Увы, злоключения Полоцка, а с ним и собора, на этом не закончились. Вскоре после начала Отечественной войны 1812 года город был захвачен французской армией – и храм вновь был осквернен. «…Неприятельские войска поместили в здании собора конюшню, ризницы обратили в склады боевых снарядов, – описывал один из очевидцев состояние Святодухова собора – так теперь называлась Полоцкая София. – Двери и окна большей частью были выбиты, многие иконы повреждены, царские двери изломаны, престол обнажен».

Однако французов изгнали, а вскоре исчезли и униаты – на церковном соборе 1839 года было принято решение об их возвращении в лоно православной церкви.
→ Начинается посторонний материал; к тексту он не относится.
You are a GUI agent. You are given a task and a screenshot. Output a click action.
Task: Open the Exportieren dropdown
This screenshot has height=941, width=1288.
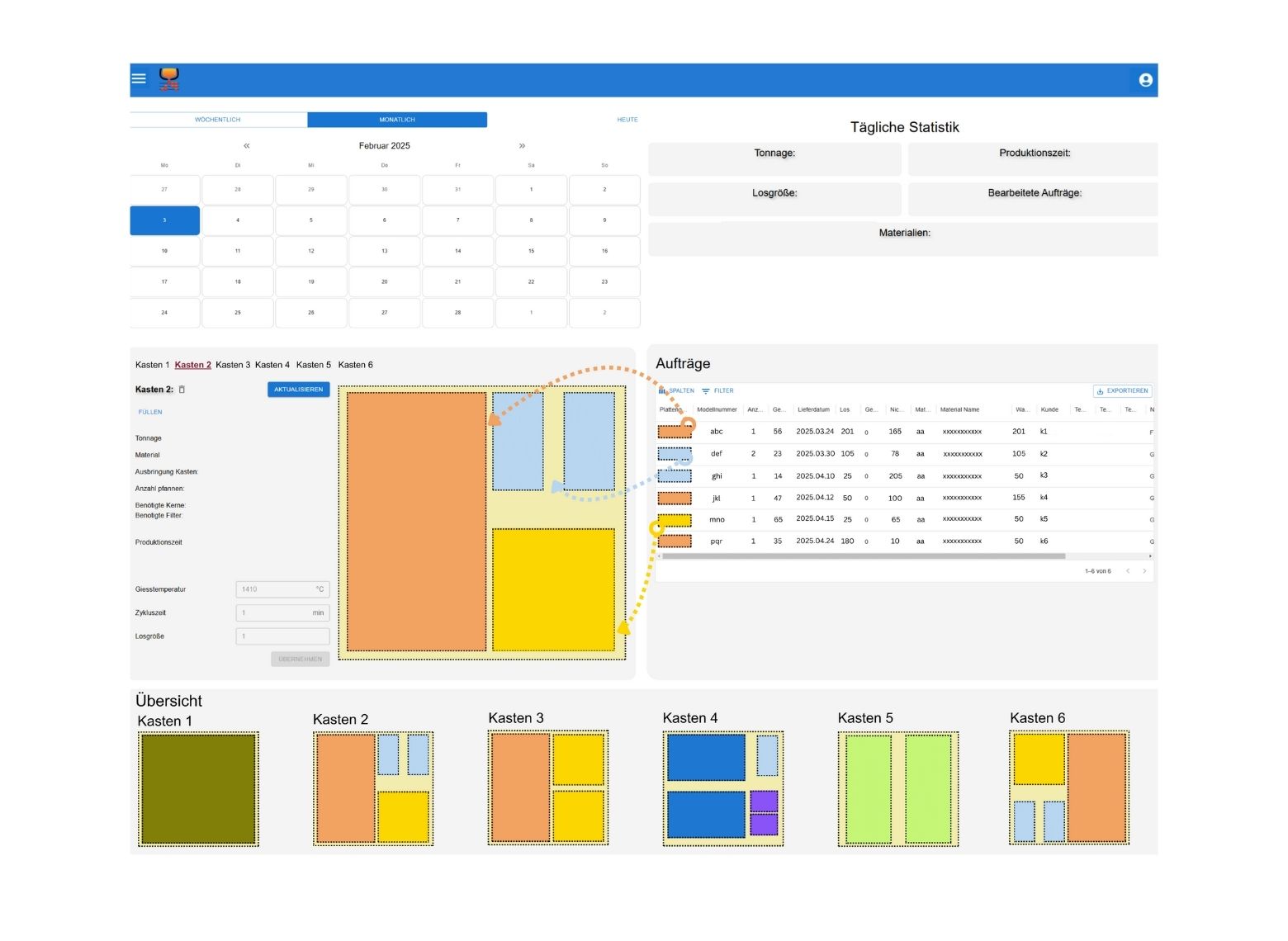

Торжественный акт, возвещавший об этом, был зачитан, как в древние времена, в Софийском соборе, которому вернули его прежнее имя.

Впрочем, судьба еще не раз посылала храму испытания, в том числе и в ХХ веке. В послереволюционной суматохе кто-то принял решение устроить в соборе зернохранилище. Однако возмущение полочан чуть было не вылилось в массовые беспорядки, и в 1924 году София стала краеведческим музеем. Правда, ей все же довелось побыть зернохранилищем, но уже после Великой Отечественной войны, когда складских помещений попросту не было. Однако жители города вновь отстояли свою святыню.

Сегодня собор – часть Полоцкого историко-культурного музея-заповедника и один из самых известных в Витебской области концертных залов. Каждый год – в апреле и ноябре – здесь проводятся фестивали старинной камерной и органной музыки; каждое воскресенье здесь звучит орган, играть на котором приезжают всемирно известные виртуозы. А каждую неделю – проходят десятки экскурсий для всех желающих побольше узнать об истории Софийского собора и всей Полоцкой земли.